• [Supplied text]

Around me is silence. Sounds of breathing and the smell of incense slowly disappear into the silence that is permeating me deeper and deeper. Breathing in, breathing out becomes a mantra that demands all my attention. I am light and breath.

I am.

Only an hour ago, I arrived at the Maanhoeve to attend a Wake Up retreat with parents. I experienced a warm welcome as well as thousands of thoughts and much uncertainty. Young people with their parents sat in the cosy kitchen. I feel included in a group that wasn’t a group until an hour ago.

Impressions fight for my attention. This is the environment where my oldest daughter, who invited me here, feels so at home. Where she finds calm, silence and peace. She invited me to share this with her.

Noble silence, unknown to me until now, covers our group like a warm blanket. The usual sounds of people having breakfast disappear behind the thoughts and emotions that roam inside me. I make eye contact with a sympathetic young guy; he smiles and I smile back, but the words I am used to saying remain unspoken in my mind. I make eye contact with a mother who seems insecure. I manage to refrain from reacting, but I don’t know whether I like that.

After the bell is invited, more and more words appear into the room. I follow them attentively, but as they increase even more, I lose track. Laughter is heard and slowly, the atmosphere is becoming normal and cosy again.

I meditate again, expecting it to become silent within myself. Yet thoughts and impressions zig-zag through my mind. I cannot catch them and let go.

It is.

My daughter and I walk through the themed garden; the cool autumn wind on our faces takes our reluctant words away. Our desire to get closer to each other makes time intangible. We walk and listen.

We are.

• [Excerpted records]
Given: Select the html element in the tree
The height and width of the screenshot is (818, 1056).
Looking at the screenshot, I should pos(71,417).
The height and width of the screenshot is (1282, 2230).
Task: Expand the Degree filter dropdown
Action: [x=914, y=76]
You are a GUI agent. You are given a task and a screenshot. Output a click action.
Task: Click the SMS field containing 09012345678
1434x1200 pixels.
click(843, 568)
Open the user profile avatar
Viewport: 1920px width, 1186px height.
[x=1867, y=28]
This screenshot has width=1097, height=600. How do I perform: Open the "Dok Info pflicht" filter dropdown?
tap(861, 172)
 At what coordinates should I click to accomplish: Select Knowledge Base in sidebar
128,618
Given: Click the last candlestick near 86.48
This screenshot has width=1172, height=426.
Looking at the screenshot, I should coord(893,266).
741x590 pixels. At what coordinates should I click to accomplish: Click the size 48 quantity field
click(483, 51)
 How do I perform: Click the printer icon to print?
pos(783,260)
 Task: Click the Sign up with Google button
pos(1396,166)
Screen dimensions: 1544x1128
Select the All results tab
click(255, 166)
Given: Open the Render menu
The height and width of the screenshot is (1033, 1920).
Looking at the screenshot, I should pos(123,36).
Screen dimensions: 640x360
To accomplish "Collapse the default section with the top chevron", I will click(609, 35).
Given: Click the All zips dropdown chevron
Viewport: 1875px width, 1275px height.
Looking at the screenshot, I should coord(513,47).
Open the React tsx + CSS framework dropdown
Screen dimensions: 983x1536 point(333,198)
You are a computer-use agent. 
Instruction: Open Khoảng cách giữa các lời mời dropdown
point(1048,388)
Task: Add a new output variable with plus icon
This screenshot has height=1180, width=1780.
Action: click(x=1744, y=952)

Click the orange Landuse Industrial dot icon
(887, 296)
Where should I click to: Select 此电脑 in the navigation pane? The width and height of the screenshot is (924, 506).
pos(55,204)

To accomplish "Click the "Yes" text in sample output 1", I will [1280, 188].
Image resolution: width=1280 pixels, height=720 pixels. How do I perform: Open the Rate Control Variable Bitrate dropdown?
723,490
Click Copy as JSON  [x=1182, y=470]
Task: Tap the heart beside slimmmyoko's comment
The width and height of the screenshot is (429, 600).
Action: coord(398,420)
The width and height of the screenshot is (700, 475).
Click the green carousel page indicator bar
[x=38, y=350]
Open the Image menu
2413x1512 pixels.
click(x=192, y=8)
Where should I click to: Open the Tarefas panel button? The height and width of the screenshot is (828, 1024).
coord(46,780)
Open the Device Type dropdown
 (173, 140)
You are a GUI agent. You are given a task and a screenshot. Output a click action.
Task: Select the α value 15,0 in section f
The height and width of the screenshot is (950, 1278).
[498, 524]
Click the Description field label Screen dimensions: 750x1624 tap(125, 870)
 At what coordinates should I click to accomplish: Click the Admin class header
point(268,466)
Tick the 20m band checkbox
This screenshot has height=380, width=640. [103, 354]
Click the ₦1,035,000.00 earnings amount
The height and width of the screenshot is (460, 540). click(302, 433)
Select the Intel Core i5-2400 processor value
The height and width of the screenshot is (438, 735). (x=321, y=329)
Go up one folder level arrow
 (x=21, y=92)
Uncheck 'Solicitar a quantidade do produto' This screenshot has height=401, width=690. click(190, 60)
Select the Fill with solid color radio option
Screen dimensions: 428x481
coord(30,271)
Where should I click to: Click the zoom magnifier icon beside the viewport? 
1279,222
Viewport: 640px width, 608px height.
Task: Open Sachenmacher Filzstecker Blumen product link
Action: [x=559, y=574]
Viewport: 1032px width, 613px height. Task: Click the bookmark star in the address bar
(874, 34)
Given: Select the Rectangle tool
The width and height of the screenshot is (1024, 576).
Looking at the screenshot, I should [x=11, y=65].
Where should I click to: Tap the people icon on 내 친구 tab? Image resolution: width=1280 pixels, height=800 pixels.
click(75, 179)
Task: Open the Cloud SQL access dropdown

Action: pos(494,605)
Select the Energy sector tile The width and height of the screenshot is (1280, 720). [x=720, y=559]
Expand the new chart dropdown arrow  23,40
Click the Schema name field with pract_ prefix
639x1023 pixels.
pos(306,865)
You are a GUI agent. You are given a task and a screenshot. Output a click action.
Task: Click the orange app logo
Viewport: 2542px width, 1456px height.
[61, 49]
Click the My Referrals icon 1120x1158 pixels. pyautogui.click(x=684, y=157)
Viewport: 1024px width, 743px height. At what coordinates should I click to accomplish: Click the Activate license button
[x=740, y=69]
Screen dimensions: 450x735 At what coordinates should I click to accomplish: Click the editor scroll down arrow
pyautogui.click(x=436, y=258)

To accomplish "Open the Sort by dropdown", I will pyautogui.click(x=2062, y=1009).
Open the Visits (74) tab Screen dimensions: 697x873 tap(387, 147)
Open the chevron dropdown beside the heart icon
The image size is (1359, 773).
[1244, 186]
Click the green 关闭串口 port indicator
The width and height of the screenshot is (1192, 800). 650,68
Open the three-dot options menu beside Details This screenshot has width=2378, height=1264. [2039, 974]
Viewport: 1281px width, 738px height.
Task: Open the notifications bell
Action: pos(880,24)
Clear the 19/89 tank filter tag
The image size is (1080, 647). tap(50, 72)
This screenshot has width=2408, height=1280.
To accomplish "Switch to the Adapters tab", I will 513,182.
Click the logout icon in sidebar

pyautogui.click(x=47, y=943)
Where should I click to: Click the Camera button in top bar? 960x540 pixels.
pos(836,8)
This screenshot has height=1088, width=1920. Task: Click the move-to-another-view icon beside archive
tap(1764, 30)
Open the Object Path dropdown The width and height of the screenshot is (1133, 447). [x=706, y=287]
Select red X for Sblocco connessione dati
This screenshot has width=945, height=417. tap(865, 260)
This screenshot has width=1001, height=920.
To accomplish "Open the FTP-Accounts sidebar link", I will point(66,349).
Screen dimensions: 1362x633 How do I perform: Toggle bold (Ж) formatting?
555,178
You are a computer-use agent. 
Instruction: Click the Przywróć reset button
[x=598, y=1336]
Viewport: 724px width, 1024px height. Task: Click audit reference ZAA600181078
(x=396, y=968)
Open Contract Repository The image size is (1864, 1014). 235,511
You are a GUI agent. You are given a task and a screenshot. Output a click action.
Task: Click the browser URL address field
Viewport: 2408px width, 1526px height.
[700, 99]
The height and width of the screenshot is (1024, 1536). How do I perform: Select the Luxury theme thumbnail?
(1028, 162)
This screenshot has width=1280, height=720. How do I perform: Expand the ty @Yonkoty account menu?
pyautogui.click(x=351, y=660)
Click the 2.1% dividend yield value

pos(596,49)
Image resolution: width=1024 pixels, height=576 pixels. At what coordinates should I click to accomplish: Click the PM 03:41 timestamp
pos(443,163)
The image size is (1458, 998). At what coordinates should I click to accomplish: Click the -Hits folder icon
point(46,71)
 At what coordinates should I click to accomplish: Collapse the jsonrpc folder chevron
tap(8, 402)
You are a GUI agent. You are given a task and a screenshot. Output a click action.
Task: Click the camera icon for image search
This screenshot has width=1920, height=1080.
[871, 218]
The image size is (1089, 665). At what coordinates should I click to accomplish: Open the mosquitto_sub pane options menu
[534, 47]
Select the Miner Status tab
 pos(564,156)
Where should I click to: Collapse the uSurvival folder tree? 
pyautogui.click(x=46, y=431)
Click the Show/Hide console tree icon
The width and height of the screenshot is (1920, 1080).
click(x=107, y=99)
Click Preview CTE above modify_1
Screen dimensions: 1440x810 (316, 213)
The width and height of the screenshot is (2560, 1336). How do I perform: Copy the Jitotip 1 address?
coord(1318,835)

• [Directive A] Render this sentence from the retreat passage in Spanish: "My daughter and I walk through the themed garden; the cool autumn wind on our faces takes our reluctant words away."
• [Directive B]
Answer these from the retreat passage:
(i) Where did the writer arrive to attend the retreat?
(ii) Who invited the writer there?
(iii) In what season does the wind blow in the garden?
• [Directive C] Transcribe the retreat passage from "Noble silence, unknown" up to and including "and let go.".

• [Exercise answer A] Mi hija y yo caminamos por el jardín temático; el fresco viento otoñal en nuestros rostros se lleva nuestras palabras reticentes.

• [Exercise answer B]
(i) The Maanhoeve
(ii) The writer's oldest daughter
(iii) Autumn

• [Exercise answer C]
Noble silence, unknown to me until now, covers our group like a warm blanket. The usual sounds of people having breakfast disappear behind the thoughts and emotions that roam inside me. I make eye contact with a sympathetic young guy; he smiles and I smile back, but the words I am used to saying remain unspoken in my mind. I make eye contact with a mother who seems insecure. I manage to refrain from reacting, but I don’t know whether I like that.

After the bell is invited, more and more words appear into the room. I follow them attentively, but as they increase even more, I lose track. Laughter is heard and slowly, the atmosphere is becoming normal and cosy again.

I meditate again, expecting it to become silent within myself. Yet thoughts and impressions zig-zag through my mind. I cannot catch them and let go.